Another behaviourist idea I apply is learning fundamental processes before tackling more difficult jobs. For example, in a class setting, I ensure that I understand basic calculations or tools before applying them to more complicated situations. Also, when assisting classmates, I encourage them to concentrate on important topics first before moving on to more difficult material, ensuring a solid foundation. Furthermore, reinforcement is key to my instructive approach. I often believe that delivering positive feedback is critical to a group dynamic, such as recognizing a peer’s strong ideas or celebrating when a goal is met. Constructive feedback is also used when necessary; I strive to make clear, concrete ideas to help improve performance.
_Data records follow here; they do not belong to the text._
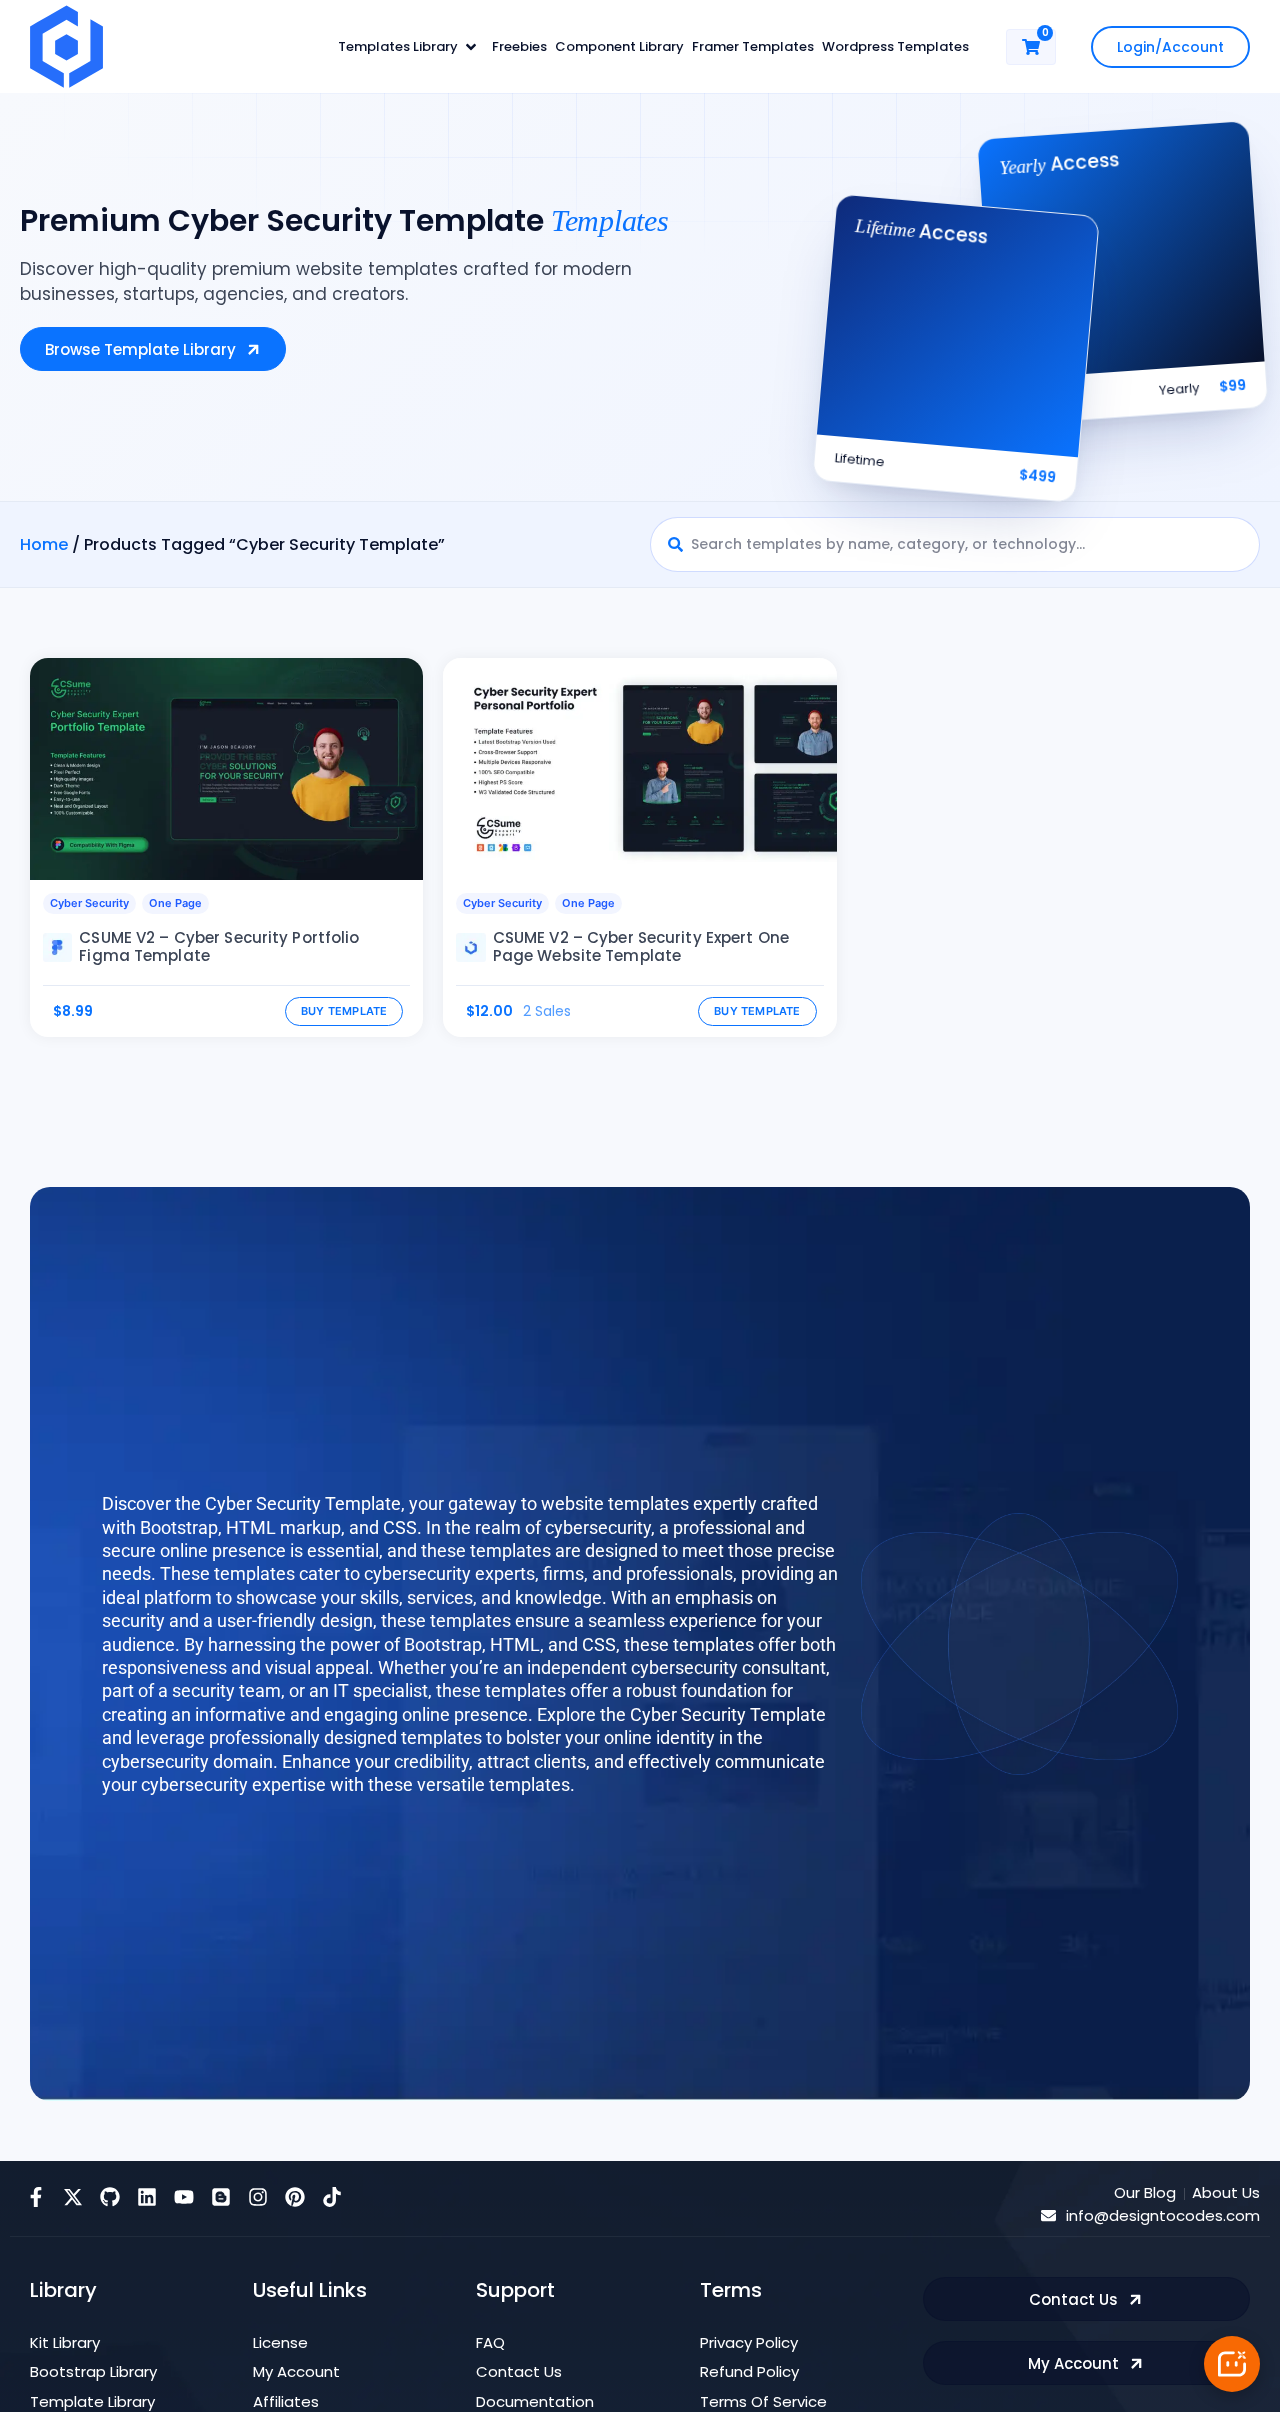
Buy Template (344, 1011)
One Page (175, 903)
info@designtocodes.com (1163, 2215)
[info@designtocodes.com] (1048, 2215)
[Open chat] (1232, 2364)
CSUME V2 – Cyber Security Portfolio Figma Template (219, 946)
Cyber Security (89, 903)
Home (44, 544)
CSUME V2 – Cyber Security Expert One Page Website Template (641, 946)
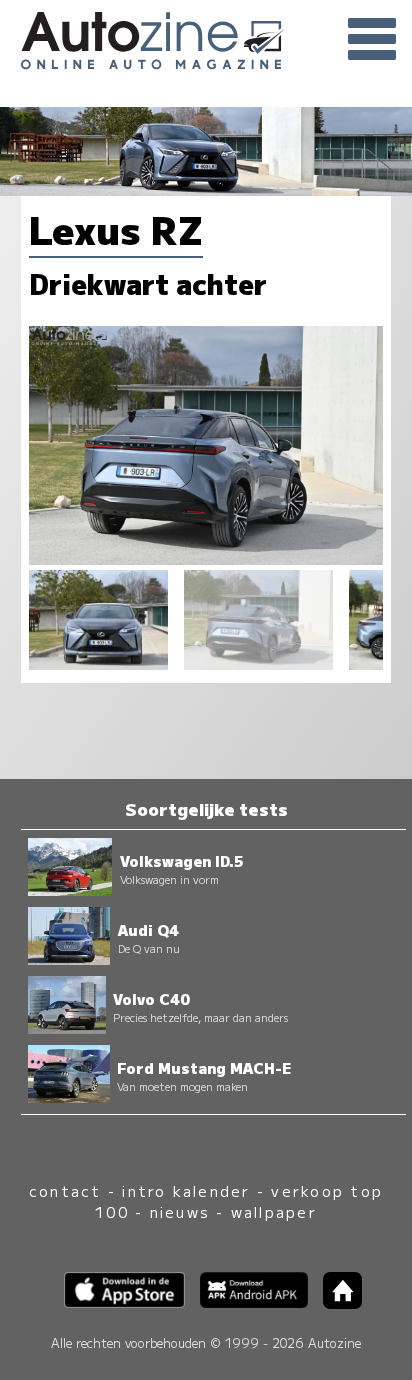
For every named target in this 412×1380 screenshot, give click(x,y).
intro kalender (186, 1190)
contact (65, 1190)
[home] (335, 1302)
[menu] (372, 40)
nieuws (180, 1211)
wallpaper (274, 1211)
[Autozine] (206, 37)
Finally, I employ clues, practice, and shaping to reinforce learning. For example, while practicing presentations, I begin with simple outlines to gain confidence and then gradually increase the material. Using prompts and repetition ensures that the final performance is successful. Overall, my behaviourist approach contributes to a controlled, supportive environment, where progress, skill proficiency, and motivation are stressed.